With that all explained, Watanabe prepared his Kale Salad with Poke. He placed large cubes of ahi in the zuke for about 30 seconds, moving them around to make sure they all were evenly sauced. Then he placed them in a bowl of sesame oil for about the same time. Finally, they were dipped in rayu, a red pepper oil.
The ahi pieces were placed on a bed of chopped kale--but you could use any greens you want.
To that he added pieces of avocado, tomato, and Japanese cucumber, and some cilantro leaves. He dressed the salad with a sesame dressing (no recipe offered here, but you can find recipes online pretty easily).
Once we were seated he poured out little dipping bowls of spicy Kewpie mayo and red spicy miso sauce. Both were delicious--hot, but more like a nice kick than tear producing. In fact, I hope he bottles that red spicy miso sauce; it's that good.
With that we dug in, dipping the marinated ahi into the sauces before each bite, even dipping the kale and other vegetables in the sauces as well.
This dish is on the menu at Rakiraki.
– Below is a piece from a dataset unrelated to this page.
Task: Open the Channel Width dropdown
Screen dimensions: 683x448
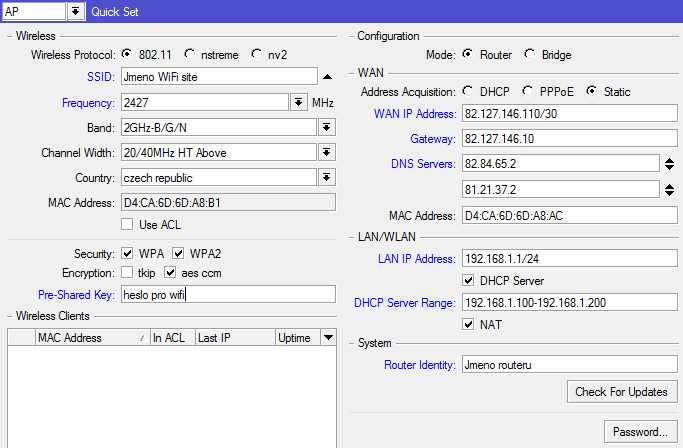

And, stay tuned. Watanabe is nothing if not über entrepreneurial. Currently, he has Rakiraki and Angels & Hearts Creperie within Rakiraki and he's also a partner in a stand-up sushi restaurant in Tokyo. He's now building out Pokirrito, which is attached to Rakiraki on the Convoy St. side of the building. Yeah, you guessed it, he'll be making the now ubiquitous combo of sushi or poke and burrito, using nori as the wrapper, lined in a uniformly thin layer of with rice, thanks to this very cool machine he has in his kitchen that he also uses to make sushi rolls. Both restaurants will also be in Little Italy and he's planning a noodle and yakitori shop next door to Angels & Hearts, along with a remodel of the creperie.
Rakiraki Ramen & Tsukemen is located in the Convoy District at 4646 Convoy St.